To create the lookup XML file after setting up the embeddable schema, regular schema, and templates, first create a component based on List of Ordered Pairs. Then create the page, add the component (+ template = component presentation), and publish. The resulting file will look like:
<values>
 <value key="1">First Value</value>
 <value key="2">Second Value</value>
</values>
This example can relate  friendly names to their programatic equivalents. This can work in other scenarios and can serve as a general content-to-physical-xml file example.

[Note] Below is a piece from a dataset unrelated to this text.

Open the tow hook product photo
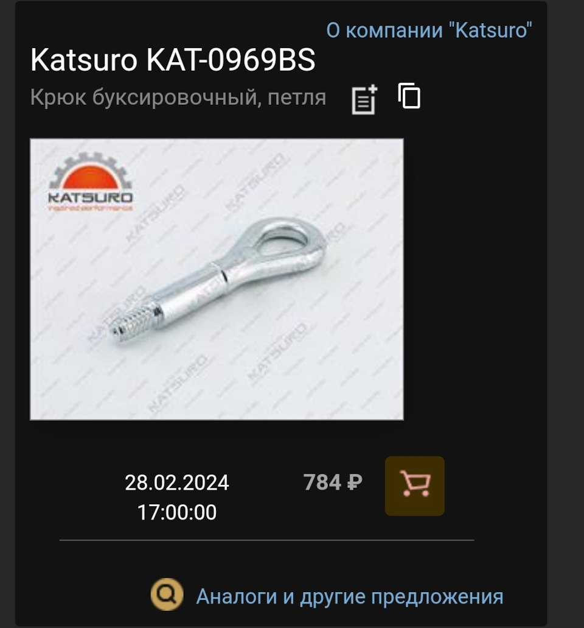This screenshot has height=628, width=584. click(x=217, y=279)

If you've ever needed to make a quick and robust interface for this type of configuration data (or any content), a WCMS like Tridion can easily handle anything from the node and attributes values in an XML to rich-text, multimedia, and more complicated sets of content. 
Other use cases:
  • states and state abbreviation list
  • departments and abbreviations or codes
  • Tridion items and their tcm-ids (ids would be hardcoded, but example could be adapted to link to items directly)

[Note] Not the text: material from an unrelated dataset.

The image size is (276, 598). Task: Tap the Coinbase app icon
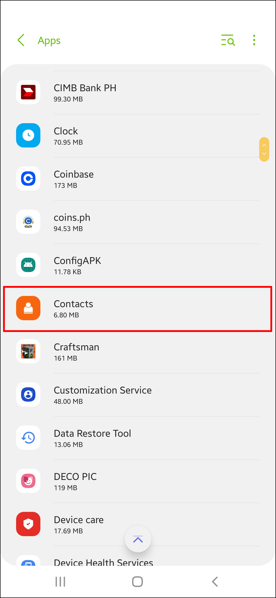(x=28, y=179)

  • other mappings for external databases or information
A few of these could be handled via web services, custom code, or other Tridion integration points. However, a lot can be done with Tridion's out-of-the-box functionality. Please feel free to leave suggestions, clarification, or questions. I'll likely overhaul this with a Tridion 2011 treatment as well.

1 comment:

  1. Not everyone uses XSLT component templates, but for those that do you'll notice the script assistant namespace isn't used. It can be used to publish binaries, but it's not really needed in this example.